Dürzî Demokrasi Partisi lideri Talal Arslan ise işgal altındaki
Filistin topraklarındaki Dürzîlerin birliğini (1948 Komitesi)
temsil eden Şeyh Ali el Muaadi’yi kabulünde Süveyde’ye şöyle
seslendi:
“Kaosa dikkat edin. Kötü niyetli hainlerin mevcut şartlardan
yararlanarak bizi şüpheli siyasi projelere sürüklemelerine izin
vermeyin!” Arslan, Sultan Paşa el Atraş'ın 1921’de “Din Allah'ın,
vatan herkesin” diyerek Suriye’nin bölünmesini reddeden çıkışını
hatırlattı. Arslan’ın Suriye yönetimiyle arası iyi. Lübnan'daki
Arap Birlik Partisi’nin lideri Viyam Vahab da Süveyde halkından
şeyhlerin sesine kulak vererek gösterilerin istismar edilmesi
girişimlerine karşı uyanık olmalarını istedi.
***
2020’de yaşam koşullarının kötüleşmesi üzerine Süveyde’de benzer
gösteriler patlak vermişti. Bu sefer fazla gündem oldular. Suriyeli
muhalif çevreler gösterilerin boyutuna bakıp “Dürzîlerin rejimin
kanatları altından çıktığı” yorumlarını yapıyor.
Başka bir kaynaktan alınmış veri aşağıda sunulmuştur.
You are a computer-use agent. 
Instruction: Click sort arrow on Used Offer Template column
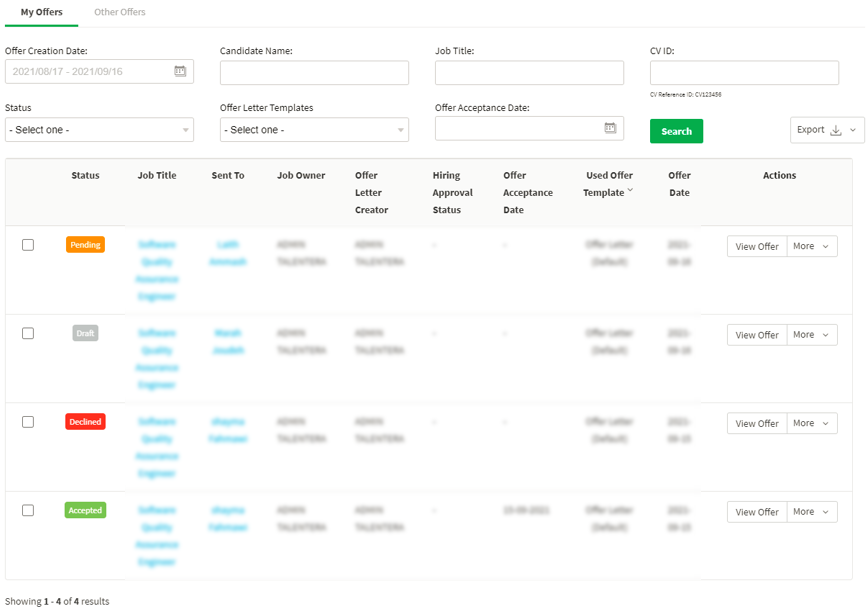click(x=630, y=192)
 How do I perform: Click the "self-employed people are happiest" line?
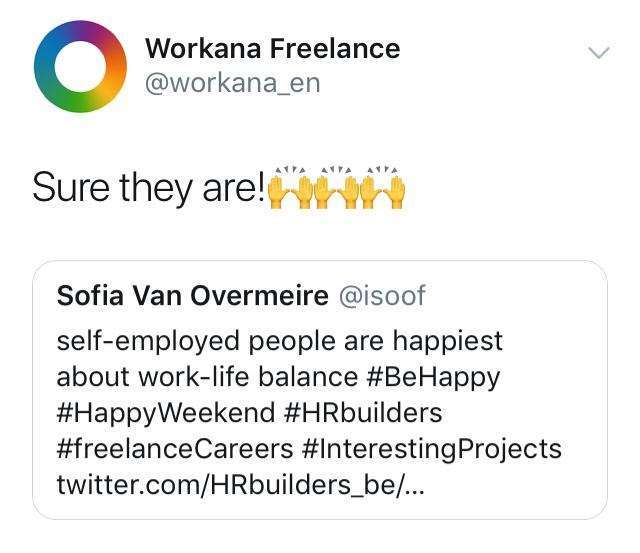[x=279, y=341]
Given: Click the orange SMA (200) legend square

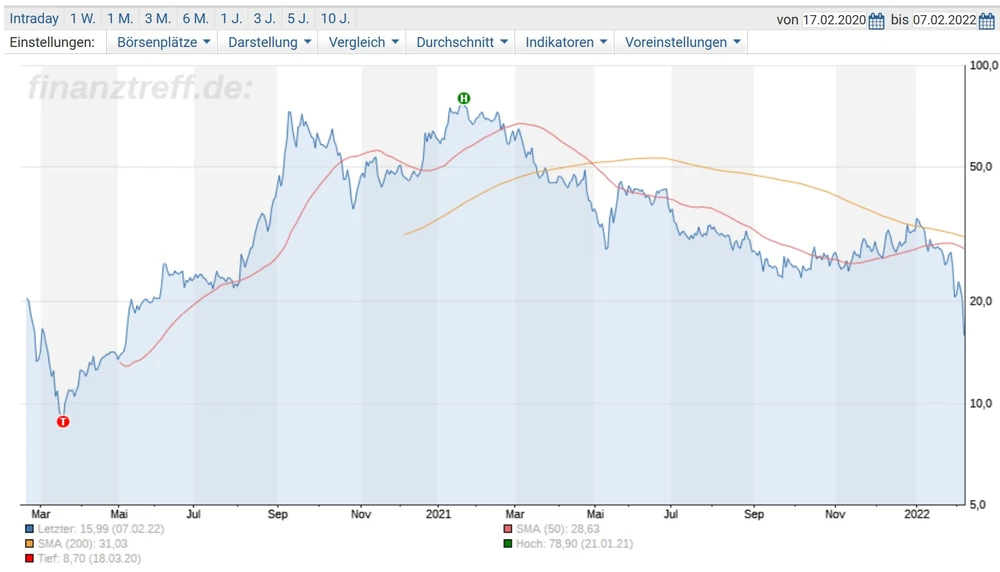Looking at the screenshot, I should click(30, 543).
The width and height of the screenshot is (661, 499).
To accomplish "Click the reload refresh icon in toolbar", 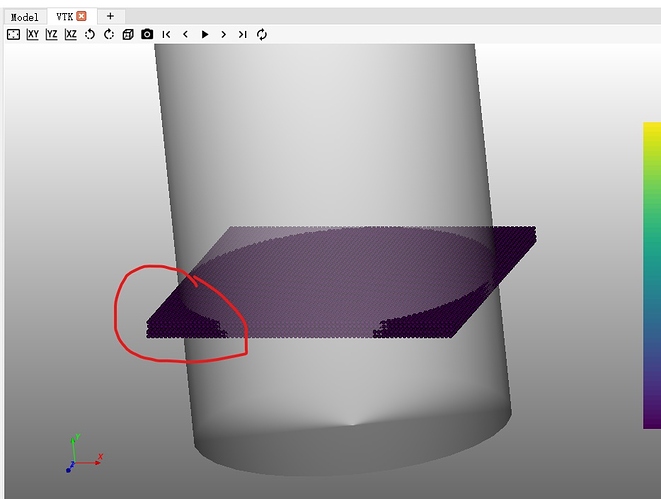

Direniş eksenindeki yayın organları ise Esad yönetiminin dikkatli
davrandığına, Dürzî kanaat önderleriyle temasların eksik olmadığına
ve şiddete başvurulmadığına dikkat çekiyor. El Ahbar muhabiri Alaa
Halebi sunulan çalkantılı fotoğrafın aksine vilayette durumun
sakinleştiğini, Baas binasının hâlâ kapalı olduğunu ama kamu
hizmetleri, ticaret ve günlük yaşamın normal seyrine döndüğünü
yazıyor. 17 Ağustos’tan beri devletin olaylara özel bir tepki
vermediğini belirtirken yetkililerin kentin ileri gelenleri ile
görüşmeler yapıp Ürdün’le bir sınır kapısının açılması dahil
hizmetler ve yaşam koşullarının iyileştirilmesine dair talepleri
dinlediğini not ediyor. Ayrıca Fırat’ın doğusundaki gibi özerk bir
yapılanmayı gündeme getirenler olsa da göstericilerin bunu
reddettiğini belirtiyor. Suriye destekçileri arasında daha
suçlayıcı yorumlar da var. El Ahbar yazarı Firas el Şufi 9 Eylül
2023’deki yazısında diğer vilayetlerdeki gibi Süveyde halkının
yolsuzluk, güvensizlik, çeteler, kaçakçılık, tekelcilik ve
karaborsadan şikayetçi olduğunu ve öfkeye kapıldığını vurguluyor.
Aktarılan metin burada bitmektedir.